COMMENTARY: Repositioning the federal bureaucracy
December 28, 2024 - 9:01 pm
Since the administrations of Franklin Roosevelt and Lyndon Johnson, when the national government experienced extraordinary growth, federal employment has metastasized throughout the 50 states, particularly in the Washington, D.C., metro area.
The federal spending binge over the past half-century accelerated during the Obama and Biden administrations, resulting in a significant wealth transfer from the states to the D.C. area. Because of the boom in high-paying federal jobs, four of the five wealthiest counties in the nation are now in the Washington metropolitan area.
According to official reports, approximately 500,000 federal employees live and work in the Washington metro region. This number amounts to 16 percent of federal employment. Tens of thousands of high-paid lobbyists, contractors, former federal employees trading on their past expertise, consultants, publicists, accountants and lawyers support this bloated federal employment.
We must put the federal bureaucracy on a severe diet and give it a change of scenery.
After it imposes a tight hiring freeze and demands that all federal employees come back full-time to the office, the Trump administration should begin downsizing and decentralizing the Washington bureaucracy around the country.

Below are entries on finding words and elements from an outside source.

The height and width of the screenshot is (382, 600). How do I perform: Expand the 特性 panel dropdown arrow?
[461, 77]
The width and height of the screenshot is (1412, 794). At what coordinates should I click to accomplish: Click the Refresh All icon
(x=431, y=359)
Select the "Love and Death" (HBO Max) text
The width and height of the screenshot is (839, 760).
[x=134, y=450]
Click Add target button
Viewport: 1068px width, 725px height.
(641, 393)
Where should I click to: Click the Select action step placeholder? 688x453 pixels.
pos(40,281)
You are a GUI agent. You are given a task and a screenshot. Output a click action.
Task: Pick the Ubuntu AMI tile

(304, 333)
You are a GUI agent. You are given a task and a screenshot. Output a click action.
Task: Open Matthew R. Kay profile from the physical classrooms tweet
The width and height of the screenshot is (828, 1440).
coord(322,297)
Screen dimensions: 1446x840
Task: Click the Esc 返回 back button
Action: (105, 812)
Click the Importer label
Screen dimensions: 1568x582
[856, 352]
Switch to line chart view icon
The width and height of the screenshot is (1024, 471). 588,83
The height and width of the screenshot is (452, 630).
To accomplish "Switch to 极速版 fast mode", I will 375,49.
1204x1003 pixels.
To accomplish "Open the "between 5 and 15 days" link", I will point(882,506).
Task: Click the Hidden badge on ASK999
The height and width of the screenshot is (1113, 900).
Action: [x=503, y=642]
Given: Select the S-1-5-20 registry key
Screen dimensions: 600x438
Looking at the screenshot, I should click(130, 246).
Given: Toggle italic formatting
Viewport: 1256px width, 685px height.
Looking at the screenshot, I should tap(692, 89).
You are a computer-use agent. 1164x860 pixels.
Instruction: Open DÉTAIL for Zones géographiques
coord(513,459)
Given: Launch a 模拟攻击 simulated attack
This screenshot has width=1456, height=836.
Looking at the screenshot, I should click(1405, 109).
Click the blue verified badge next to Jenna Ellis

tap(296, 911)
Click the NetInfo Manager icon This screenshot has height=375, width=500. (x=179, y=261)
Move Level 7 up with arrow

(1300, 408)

With the internet and virtually free telephone and video calls, federal employees no longer need to be just down the street from their bosses in Congress and the White House.
But where to put the bureaucrats?
One relocation criterion would be repositioning some departments and bureaus to states where unemployment is high and economic opportunity is meager. For example, the president could move the 6,000 employees of the Department of Labor to Mississippi, which traditionally has a high unemployment rate, and the 30,000 Health and Human Services employees to Alabama. The chief executive could transfer the 48,000 thousand employees of the independent agencies to high-unemployment regions in the Rust Belt and Appalachia.
Then, there is the criterion of appropriateness. Some agencies naturally belong far away from Washington. For example, most federally owned land is in the West. Why not place the 7,000 Department of Interior land stewards in Nevada, Wyoming, Alaska or Idaho?
The Department of Agriculture’s 8,000 civil servants logically belong in a farm-centered state such as Iowa, Kansas, South Dakota or Nebraska.
Commerce, Education, Energy, Health and Human Services, Housing, Labor, Transportation, the Environmental Protection Agency and the Department of Veterans Affairs could go anywhere: Maine, New Mexico, Puerto Rico, Arkansas, Alaska or perhaps even Guam.
Another approach to relocation would be to invite states and cities to bid for federal agencies and departments. Many cities have large numbers of vacant commercial buildings and underutilized government facilities (think of St. Louis and Detroit) that could be inexpensively rehabilitated by the host state for the transplanted federal employees. A competitive and highly publicized auction for entire agencies or parts of them could assure the agencies of a welcoming environment. A lively public auction for a bureau or a commission might also provide a certain entertainment value to the country, particularly if there were few or no bids.
No one can deny that moving federal employees out of Washington would incur a one-time relocation cost. Because states and local governments regularly employ generous subsidies to lure new employers, we can be confident that these governments would graciously shoulder some or all of the costs of bringing well-paid federal employees to their region.
The Washington metro area would temporarily have some empty office buildings. These first-class office spaces would command discounted rental or purchase prices for entrepreneurs and businesses that want to relocate there.
Many government employees would welcome the adventure and challenge of reinventing and downsizing their department or agency in a fresh locale and rejuvenating their careers as part of a move to a new region of the country. Some bureaucrats would inevitably contribute to government downsizing by leaving their jobs rather than facing the terrors of moving to “flyover country” or perhaps even a red state.
For decades, the federal bureaucracy has grown like kudzu. As the GOP regains its footing in Washington, 2025 could be “Year One” for reinventing and simplifying government and rejuvenating federalism. Relocating a substantial part of the federal bureaucracy would be a vital element of that reinvention and rejuvenation.
Such a relocation would also make it much more difficult to restore the bureaucratic colossus if the left returns to power someday.
James S. Fay is a semi-retired attorney, political scientist, college administrator and former U.S. Army intelligence officer. He writes from Kensington, California.